Archive

Quotes

Traveling is like flirting with life. It’s like saying, “I would stay here and love you, but I have to go; this is my station.”

—Lisa St. Aubin de Terán, 1989

I think that to get under the surface and really appreciate the beauty of any country, one has to go there poor.

—Grace Moore, 1944

When a traveler returneth home, let him not leave the countries where he hath traveled altogether behind him.

—Francis Bacon, 1625

After midnight the moon set and I was alone with the stars. I have often said that the lure of flying is the lure of beauty, and I need no other flight to convince me that the reason flyers fly, whether they know it or not, is the aesthetic appeal of flying.

—Amelia Earhart, 1935

The traveler was active; he went strenuously in search of people, of adventure, of experience. The tourist is passive; he expects interesting things to happen to him. He goes “sightseeing.”

—Daniel Boorstin, 1961

Travel is like adultery: one is always tempted to be unfaithful to one’s own country. To have imagination is inevitably to be dissatisfied with where you live.

—Anatole Broyard, 1989

Our nature lies in movement; complete calm is death.

—Blaise Pascal, c. 1640

The traveler with nothing on him sings in the robber’s face.

—Juvenal, c. 125

People commonly travel the world over to see rivers and mountains, new stars, garish birds, freak fish, grotesque breeds of human; they fall into an animal stupor that gapes at existence, and they think they have seen something.

—Søren Kierkegaard, 1843

One should always have one’s boots on and be ready to leave.

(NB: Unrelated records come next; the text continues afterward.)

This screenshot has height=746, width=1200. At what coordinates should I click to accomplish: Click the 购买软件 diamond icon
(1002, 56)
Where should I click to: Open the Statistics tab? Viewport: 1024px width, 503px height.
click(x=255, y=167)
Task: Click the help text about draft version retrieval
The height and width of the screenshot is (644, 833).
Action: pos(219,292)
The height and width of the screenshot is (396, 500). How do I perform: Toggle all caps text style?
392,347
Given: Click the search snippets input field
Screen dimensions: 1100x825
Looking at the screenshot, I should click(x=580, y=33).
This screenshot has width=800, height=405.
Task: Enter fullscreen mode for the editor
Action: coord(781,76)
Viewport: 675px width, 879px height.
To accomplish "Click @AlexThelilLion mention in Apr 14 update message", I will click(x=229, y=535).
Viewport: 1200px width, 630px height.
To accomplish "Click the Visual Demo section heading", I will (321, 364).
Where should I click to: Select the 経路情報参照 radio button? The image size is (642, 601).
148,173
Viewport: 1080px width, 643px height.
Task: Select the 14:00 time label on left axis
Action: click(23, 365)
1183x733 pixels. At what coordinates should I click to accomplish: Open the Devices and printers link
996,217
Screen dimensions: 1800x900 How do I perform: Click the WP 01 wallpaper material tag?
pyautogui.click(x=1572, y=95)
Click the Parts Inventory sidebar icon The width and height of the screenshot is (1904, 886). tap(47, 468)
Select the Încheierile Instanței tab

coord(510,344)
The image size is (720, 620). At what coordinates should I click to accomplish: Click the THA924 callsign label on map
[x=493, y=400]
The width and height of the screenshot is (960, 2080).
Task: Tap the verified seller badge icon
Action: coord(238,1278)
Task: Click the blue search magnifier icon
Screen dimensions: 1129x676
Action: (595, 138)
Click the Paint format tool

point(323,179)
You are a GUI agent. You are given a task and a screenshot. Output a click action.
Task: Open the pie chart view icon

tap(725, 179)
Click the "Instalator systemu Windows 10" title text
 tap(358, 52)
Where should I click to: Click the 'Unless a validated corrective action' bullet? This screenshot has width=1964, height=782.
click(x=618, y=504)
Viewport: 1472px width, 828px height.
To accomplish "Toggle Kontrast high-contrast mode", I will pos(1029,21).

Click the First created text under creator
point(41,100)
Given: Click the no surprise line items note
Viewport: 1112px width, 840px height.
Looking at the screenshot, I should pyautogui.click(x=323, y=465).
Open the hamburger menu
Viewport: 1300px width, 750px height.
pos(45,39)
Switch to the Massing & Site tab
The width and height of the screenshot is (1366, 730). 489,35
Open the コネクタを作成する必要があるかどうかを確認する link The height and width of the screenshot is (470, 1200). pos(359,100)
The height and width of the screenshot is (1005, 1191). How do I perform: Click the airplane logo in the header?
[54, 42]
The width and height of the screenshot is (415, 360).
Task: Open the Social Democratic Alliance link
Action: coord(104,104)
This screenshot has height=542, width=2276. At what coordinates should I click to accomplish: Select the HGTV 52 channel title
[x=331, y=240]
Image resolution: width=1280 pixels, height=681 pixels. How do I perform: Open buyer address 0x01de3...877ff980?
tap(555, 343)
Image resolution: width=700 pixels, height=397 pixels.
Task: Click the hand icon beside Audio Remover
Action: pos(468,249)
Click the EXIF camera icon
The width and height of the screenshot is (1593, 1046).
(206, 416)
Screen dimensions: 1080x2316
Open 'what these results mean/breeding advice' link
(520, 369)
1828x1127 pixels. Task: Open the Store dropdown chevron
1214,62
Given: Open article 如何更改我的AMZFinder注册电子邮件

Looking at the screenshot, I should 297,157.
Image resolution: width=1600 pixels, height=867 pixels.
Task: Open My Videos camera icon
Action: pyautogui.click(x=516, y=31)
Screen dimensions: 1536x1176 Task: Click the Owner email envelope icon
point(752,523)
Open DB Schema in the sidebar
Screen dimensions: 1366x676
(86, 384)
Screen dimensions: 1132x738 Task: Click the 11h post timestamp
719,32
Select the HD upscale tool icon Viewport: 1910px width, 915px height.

—Michel de Montaigne, 1580

A traveler’s chief aim should be to make men wiser and better, and to improve their minds by the bad—as well as good—example of what they deliver concerning foreign places.

—Jonathan Swift, 1726

The world is a book, and those who do not travel read only a page.

—Saint Augustine, c. 390

There ain’t no surer way to find out whether you like people or hate them than to travel with them.